Data in this exercise:
----

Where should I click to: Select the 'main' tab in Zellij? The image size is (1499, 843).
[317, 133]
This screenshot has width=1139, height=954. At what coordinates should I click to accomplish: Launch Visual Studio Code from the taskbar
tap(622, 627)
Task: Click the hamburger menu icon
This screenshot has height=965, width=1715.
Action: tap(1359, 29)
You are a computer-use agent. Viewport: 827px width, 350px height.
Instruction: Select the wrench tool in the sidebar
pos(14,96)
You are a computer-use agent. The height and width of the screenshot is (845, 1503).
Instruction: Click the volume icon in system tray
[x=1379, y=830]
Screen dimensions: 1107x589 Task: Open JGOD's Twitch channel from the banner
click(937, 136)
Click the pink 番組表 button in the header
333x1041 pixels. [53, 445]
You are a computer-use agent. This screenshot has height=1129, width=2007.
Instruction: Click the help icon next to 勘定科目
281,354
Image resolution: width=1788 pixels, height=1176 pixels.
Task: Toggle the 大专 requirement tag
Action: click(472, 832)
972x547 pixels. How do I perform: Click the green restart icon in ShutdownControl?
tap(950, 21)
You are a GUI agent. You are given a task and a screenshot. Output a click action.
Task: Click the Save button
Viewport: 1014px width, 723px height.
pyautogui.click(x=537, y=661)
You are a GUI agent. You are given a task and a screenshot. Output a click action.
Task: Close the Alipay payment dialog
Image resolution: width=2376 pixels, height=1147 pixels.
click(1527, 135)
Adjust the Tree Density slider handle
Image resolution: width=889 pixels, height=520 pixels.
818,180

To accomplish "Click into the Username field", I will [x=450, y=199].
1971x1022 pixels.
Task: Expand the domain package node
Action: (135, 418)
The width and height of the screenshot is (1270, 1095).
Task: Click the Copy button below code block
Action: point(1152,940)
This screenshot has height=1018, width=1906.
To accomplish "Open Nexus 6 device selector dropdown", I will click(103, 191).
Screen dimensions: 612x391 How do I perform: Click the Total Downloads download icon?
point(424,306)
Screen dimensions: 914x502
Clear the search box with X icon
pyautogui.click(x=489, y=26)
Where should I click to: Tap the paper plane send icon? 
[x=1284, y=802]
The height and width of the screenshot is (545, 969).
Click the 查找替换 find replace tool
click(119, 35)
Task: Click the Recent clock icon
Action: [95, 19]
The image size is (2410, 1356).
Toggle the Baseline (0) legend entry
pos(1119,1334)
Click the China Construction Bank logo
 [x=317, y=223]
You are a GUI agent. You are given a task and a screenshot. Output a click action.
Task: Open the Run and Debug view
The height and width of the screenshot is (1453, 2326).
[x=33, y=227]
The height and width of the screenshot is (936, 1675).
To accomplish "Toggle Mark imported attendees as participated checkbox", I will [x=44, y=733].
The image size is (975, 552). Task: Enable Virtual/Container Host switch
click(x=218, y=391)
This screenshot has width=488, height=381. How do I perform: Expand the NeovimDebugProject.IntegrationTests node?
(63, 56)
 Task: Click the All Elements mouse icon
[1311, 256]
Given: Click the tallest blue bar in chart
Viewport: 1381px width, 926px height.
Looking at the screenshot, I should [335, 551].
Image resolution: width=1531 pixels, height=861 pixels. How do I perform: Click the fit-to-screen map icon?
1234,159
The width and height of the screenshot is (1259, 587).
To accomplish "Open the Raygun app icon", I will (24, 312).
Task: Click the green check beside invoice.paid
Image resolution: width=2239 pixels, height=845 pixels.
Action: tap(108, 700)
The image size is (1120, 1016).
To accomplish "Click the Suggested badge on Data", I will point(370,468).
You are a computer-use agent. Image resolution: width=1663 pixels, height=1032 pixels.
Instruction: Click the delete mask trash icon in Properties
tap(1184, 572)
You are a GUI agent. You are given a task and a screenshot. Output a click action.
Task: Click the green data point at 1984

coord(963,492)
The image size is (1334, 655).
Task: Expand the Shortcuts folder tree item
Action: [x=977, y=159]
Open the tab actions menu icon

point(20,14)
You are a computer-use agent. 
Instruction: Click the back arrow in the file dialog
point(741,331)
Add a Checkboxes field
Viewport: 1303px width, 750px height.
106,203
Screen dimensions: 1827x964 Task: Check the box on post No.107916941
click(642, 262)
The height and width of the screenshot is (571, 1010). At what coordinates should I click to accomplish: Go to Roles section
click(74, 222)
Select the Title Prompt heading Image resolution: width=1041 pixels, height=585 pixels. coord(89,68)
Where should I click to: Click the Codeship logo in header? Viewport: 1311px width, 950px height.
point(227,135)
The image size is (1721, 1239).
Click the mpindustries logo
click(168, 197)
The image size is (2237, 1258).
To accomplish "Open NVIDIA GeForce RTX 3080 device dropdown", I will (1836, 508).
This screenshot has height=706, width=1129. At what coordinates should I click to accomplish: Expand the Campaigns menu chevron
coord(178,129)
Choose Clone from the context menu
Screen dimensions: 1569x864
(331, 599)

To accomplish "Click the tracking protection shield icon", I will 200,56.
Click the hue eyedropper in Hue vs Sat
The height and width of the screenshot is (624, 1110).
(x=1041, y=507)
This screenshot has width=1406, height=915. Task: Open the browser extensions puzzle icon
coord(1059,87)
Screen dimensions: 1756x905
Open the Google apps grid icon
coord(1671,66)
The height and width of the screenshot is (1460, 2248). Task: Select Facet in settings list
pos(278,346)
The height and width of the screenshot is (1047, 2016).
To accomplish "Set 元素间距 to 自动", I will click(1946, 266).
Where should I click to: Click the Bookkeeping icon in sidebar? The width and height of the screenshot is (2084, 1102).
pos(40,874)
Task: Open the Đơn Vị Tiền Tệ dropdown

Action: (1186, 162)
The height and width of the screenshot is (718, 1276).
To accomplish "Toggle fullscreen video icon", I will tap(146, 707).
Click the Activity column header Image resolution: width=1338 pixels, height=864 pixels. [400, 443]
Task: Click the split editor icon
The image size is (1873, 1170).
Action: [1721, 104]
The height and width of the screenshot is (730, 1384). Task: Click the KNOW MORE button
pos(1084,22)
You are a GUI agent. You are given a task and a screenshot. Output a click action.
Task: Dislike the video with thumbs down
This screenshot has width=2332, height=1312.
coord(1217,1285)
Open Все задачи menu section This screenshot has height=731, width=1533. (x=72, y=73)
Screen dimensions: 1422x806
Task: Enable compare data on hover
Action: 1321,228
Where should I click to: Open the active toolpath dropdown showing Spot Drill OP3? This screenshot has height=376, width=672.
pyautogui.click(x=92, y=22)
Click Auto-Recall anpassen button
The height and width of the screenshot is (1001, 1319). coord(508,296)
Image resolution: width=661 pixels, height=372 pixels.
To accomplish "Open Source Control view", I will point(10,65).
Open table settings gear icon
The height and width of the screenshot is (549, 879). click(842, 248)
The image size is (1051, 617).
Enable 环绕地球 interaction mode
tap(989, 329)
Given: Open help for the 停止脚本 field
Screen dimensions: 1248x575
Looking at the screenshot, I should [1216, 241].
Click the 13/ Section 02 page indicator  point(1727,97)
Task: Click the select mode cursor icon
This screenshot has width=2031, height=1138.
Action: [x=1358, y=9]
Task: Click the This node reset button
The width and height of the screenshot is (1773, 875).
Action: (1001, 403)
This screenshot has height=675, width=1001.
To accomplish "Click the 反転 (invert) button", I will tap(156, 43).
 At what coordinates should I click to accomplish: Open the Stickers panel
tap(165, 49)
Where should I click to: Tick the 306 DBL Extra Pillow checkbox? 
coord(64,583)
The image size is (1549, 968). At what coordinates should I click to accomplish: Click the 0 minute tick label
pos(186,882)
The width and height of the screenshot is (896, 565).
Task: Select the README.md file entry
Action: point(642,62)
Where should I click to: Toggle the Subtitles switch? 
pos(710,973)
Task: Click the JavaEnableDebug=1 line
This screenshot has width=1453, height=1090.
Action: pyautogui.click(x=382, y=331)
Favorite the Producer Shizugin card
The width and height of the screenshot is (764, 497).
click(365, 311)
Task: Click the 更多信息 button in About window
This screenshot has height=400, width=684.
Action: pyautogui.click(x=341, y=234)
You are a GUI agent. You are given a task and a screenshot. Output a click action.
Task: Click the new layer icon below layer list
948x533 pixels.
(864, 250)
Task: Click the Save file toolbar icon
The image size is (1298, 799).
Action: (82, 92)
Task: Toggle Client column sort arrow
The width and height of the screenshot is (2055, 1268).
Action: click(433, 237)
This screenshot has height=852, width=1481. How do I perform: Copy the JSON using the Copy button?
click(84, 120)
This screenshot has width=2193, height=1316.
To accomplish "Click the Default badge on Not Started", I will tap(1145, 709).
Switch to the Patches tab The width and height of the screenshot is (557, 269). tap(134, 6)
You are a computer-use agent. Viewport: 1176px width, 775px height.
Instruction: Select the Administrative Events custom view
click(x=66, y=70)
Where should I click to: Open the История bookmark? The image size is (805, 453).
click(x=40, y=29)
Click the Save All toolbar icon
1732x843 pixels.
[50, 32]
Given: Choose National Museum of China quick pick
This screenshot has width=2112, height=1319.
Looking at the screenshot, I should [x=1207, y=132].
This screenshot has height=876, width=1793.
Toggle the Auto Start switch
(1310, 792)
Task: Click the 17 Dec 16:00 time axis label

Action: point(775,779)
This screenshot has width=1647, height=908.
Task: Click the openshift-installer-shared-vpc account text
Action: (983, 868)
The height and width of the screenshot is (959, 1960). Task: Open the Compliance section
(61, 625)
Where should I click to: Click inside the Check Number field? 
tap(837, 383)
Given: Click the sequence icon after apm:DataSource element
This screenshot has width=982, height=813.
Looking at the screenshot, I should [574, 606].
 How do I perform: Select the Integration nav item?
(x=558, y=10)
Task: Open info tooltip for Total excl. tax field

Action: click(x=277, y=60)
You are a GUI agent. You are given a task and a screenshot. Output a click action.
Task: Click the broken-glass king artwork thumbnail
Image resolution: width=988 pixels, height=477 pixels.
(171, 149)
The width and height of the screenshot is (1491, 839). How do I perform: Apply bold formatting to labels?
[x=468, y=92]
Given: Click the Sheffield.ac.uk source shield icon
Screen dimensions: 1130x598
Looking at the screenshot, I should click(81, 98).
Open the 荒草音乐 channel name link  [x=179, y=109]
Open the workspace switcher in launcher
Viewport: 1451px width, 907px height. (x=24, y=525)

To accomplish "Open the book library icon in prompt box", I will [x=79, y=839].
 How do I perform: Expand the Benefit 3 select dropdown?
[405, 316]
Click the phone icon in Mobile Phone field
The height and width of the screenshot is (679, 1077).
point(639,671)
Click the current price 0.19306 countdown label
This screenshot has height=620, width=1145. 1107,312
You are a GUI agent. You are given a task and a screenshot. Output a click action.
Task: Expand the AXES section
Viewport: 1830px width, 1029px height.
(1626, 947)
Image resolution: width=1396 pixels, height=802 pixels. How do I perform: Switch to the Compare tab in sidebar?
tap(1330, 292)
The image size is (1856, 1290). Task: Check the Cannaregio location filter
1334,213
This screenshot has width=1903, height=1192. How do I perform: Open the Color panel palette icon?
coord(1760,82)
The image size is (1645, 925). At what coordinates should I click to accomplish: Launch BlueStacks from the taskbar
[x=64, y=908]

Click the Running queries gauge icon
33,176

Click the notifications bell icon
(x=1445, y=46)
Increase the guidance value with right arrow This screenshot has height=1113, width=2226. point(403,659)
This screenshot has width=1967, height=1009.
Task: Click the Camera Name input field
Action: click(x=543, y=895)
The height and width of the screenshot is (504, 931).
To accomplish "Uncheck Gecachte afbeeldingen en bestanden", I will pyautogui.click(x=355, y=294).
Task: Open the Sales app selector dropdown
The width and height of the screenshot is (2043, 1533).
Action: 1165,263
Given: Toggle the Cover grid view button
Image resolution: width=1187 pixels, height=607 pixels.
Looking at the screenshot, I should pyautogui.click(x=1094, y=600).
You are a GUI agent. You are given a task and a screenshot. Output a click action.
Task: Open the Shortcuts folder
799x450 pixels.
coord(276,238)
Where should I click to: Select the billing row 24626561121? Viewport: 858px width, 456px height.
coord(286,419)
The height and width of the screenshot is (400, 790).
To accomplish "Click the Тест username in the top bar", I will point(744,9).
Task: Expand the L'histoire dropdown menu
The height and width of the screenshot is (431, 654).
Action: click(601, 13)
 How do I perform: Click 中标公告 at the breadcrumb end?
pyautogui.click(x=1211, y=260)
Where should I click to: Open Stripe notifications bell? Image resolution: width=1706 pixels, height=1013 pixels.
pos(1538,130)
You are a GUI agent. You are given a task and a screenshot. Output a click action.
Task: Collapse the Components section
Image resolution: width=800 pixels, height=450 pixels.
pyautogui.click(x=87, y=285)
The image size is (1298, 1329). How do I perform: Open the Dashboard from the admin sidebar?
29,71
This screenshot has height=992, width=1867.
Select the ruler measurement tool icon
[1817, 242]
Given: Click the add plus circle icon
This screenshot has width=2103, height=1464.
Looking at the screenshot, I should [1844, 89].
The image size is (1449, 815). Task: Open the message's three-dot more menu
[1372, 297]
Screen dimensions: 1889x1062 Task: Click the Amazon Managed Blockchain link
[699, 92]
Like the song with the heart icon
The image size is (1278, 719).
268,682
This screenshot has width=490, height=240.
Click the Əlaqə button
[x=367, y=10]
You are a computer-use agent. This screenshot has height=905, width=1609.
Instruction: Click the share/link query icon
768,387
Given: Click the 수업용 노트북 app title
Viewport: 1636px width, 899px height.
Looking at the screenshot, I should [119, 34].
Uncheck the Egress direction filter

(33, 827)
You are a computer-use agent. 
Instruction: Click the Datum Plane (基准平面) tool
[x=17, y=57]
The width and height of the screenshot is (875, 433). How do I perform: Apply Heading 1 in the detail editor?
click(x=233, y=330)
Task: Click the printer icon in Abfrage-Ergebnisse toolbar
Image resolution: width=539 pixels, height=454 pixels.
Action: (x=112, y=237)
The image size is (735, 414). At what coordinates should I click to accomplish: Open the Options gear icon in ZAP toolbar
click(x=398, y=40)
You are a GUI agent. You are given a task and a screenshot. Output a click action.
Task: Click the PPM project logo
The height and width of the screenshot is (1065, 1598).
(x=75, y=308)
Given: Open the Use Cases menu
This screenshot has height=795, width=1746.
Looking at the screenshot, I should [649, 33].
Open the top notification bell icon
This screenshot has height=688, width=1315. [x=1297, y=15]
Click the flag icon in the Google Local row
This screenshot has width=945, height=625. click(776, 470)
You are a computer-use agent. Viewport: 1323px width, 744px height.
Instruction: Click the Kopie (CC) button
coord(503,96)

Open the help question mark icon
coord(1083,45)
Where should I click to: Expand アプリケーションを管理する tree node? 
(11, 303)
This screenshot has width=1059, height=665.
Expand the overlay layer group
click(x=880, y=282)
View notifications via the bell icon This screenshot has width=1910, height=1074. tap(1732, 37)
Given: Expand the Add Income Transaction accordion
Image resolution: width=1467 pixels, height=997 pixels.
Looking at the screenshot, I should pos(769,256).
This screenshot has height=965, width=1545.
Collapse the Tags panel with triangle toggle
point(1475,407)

----

What to do:
In the data above, start at the line that has "Open the help question mark icon", stop after the line that has "Given: Expand the", and print every line in between exactly as it stands.

Solution to this problem:
Open the help question mark icon
coord(1083,45)
Where should I click to: Expand アプリケーションを管理する tree node? 
(11, 303)
This screenshot has width=1059, height=665.
Expand the overlay layer group
click(x=880, y=282)
View notifications via the bell icon This screenshot has width=1910, height=1074. tap(1732, 37)
Given: Expand the Add Income Transaction accordion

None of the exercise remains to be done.